EXTRACTED ENTRIES:
--
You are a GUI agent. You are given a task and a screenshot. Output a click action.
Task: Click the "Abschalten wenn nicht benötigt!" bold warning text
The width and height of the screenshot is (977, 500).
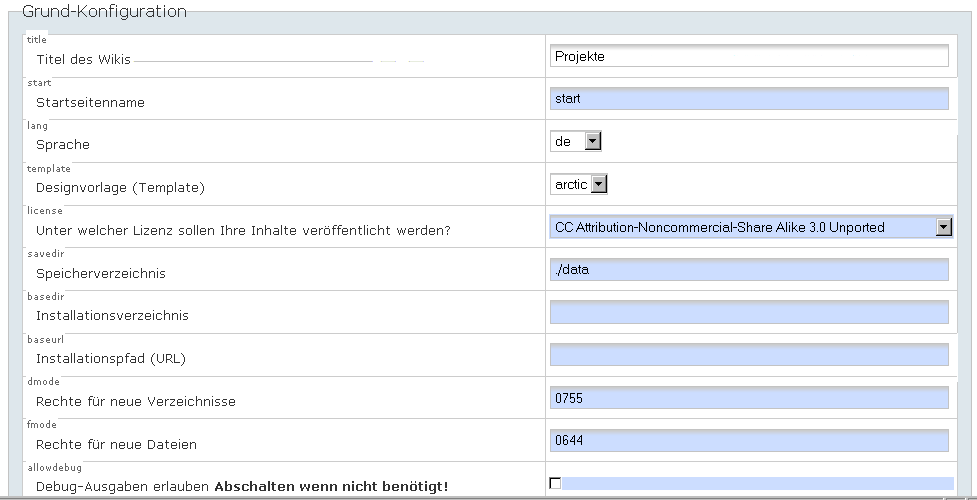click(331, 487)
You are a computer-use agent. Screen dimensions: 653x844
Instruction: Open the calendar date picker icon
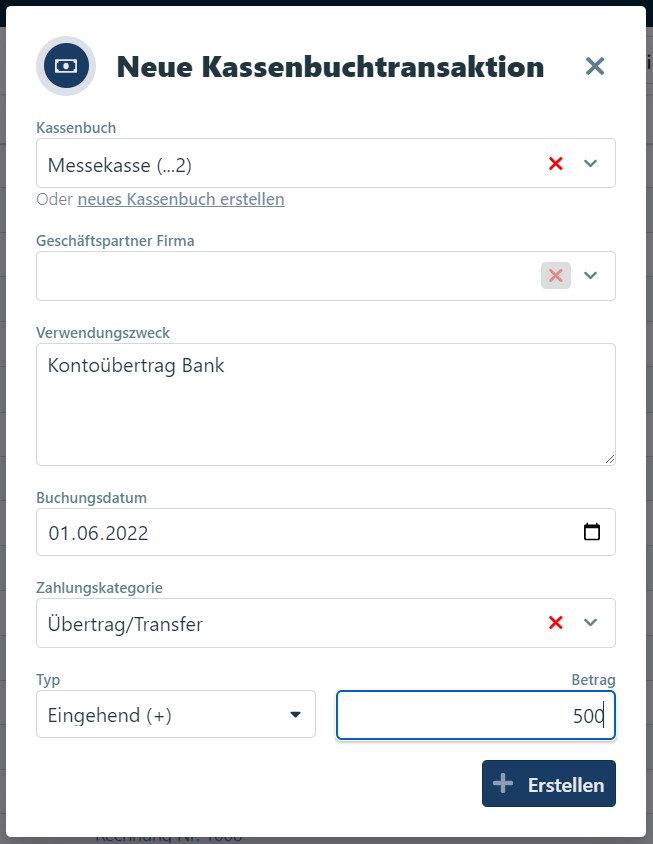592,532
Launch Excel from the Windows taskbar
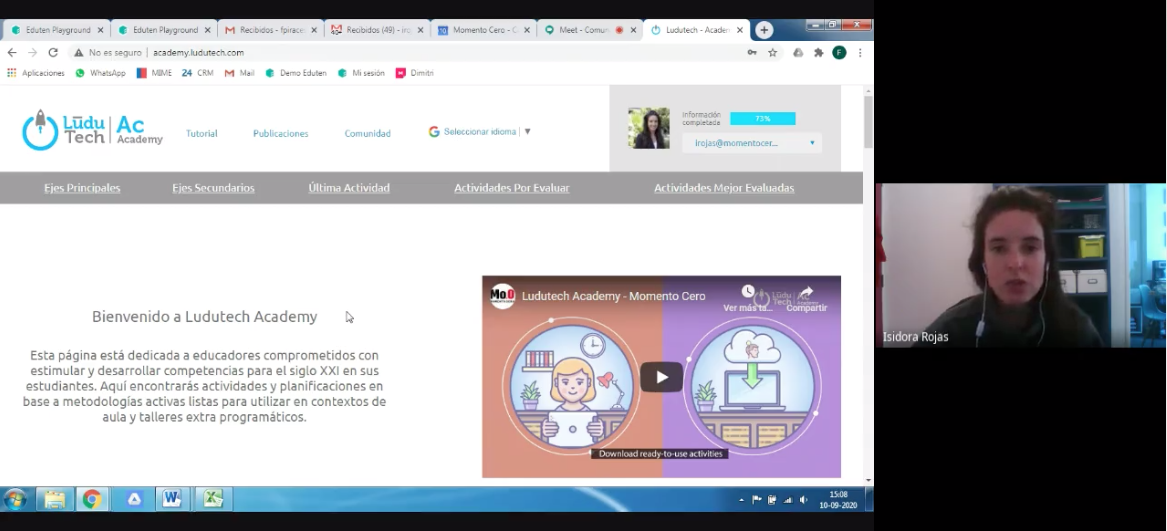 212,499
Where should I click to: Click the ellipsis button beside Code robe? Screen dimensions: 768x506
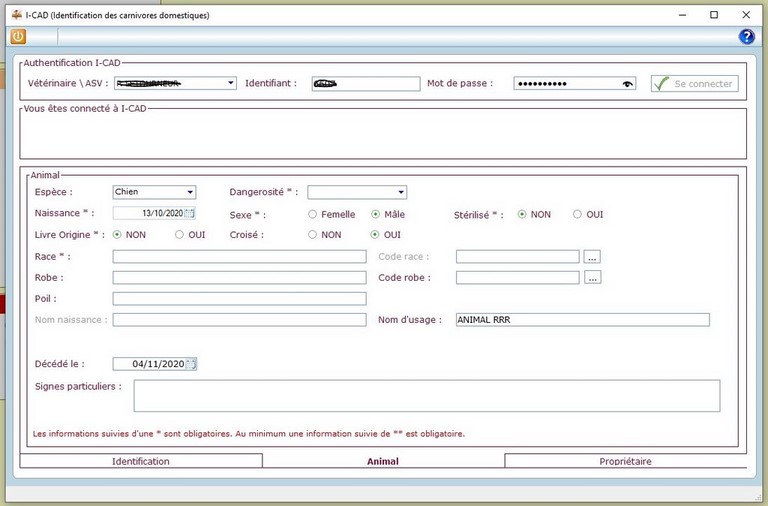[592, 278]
--
AIM OF THE TASK:
Please give an exact copy of the lines from the line containing "Launch Excel from the Windows taskbar" through the end of the records above, pictures excluded.

ANSWER SECTION:
Launch Excel from the Windows taskbar
 212,499
Where should I click to: Click the ellipsis button beside Code robe? Screen dimensions: 768x506
[592, 278]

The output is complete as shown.